Read it every day. Multiple times if your child brings it to you. The repetition is the point. You're laying down a neural pathway: separation is temporary, reunion is guaranteed.
The verbal script
Alongside the book, talk about it plainly. "When the baby comes, you'll go to Grandma's house. I'll go to the hospital. Then I'll come get you. I always come back." Say it at breakfast. Say it in the car. Say it at bedtime. The phrase "I always come back" should become as familiar as "I love you."
Comfort objects and the caregiver's toolkit
Identify whatever your child already clings to and make sure it travels with them. The ratty blanket. The one specific stuffed bear. A shirt you've been wearing that smells like you.
No object replaces a person. But familiar objects create continuity between your home and wherever your child will be. The emotional coaching your caregiver does while holding the child's comfort object creates a powerful combination: a trusted person plus a familiar anchor.
Give the caregiver a cheat sheet. Not a novel. A single page:
- Bedtime routine (exact order, exact words)
- What works when they cry (rocking? singing? walking outside?)
- What makes it worse (loud voices? being put down too fast?)
- Food preferences and timing
- The comfort object and how to deploy it
The night of: what to expect
Your child will probably cry. Maybe a lot. This is normal and it does not mean you failed at preparation.
The difference that matters is whether someone is holding them through it. A toddler who cries in the arms of someone they trust is processing a hard emotion with support. A toddler who cries alone until they give up is learning that their distress doesn't bring help. Those are completely different neurological events.
Your caregiver should expect tears and not panic. Their job is to stay present and keep repeating: "Your parent is coming back. I'm right here with you." If the child falls asleep crying in their caregiver's arms, that's okay. They were held.
When sleep gets disrupted
In the weeks surrounding a new sibling's arrival, your toddler may start waking more at night. This often intensifies when both parents work full-time because the child is already running a connection deficit during the day. Night waking here is the child making sure they get enough of you.
Meet the need rather than fighting it. Sleep near them if you can. A parent on a mattress next to the crib often cuts night waking in half because the child senses you're close and doesn't need to fully wake to confirm it. This is temporary. Once the adjustment period passes and your child feels secure again, sleep patterns stabilize as you find your postpartum rhythm.
After you come home
The preparation doesn't end when you walk through the door with a newborn.

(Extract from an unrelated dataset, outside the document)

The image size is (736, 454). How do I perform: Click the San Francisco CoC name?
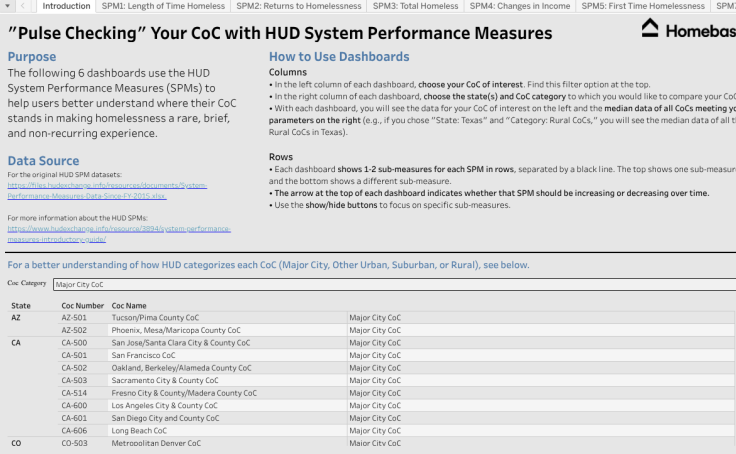click(143, 355)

Your toddler just survived the biggest separation of their life. They need repair.
Give them an intense reconnection period. Hold them. Let them be clingy. Don't push them toward the new baby or expect excitement. Some toddlers ignore the baby for days. Some fall apart the moment you walk in. All of these are normal.
A child who was prepared, who had a trusted caregiver, who heard "I always come back" fifty times before it happened, bounces back. The relationship absorbs the shock.
How to prepare your child for the birth separation
- Choose one caregiver earlyPick the person who will be with your child during labor. Stop rotating through multiple people. All your preparation energy goes into building this one relationship.
- Build the relationship graduallyStart with visits where you're present, then short separations, then a nap with the caregiver. Don't rush to sleepovers unless your child is genuinely comfortable.
- Make a homemade bookFive pages with photos: you together, your pregnant belly, the child with the caregiver, the caregiver comforting the child, and the reunion hug. Read it daily.
- Rehearse the reunion phraseSay 'I always come back to you' until it's boring. At breakfast, at bedtime, in the car. The repetition builds a neural pathway that separation is temporary.
- Prepare the caregiver's toolkitWrite a one-page cheat sheet: bedtime routine, comfort strategies, food timing, what makes crying worse. Send the comfort object with the child.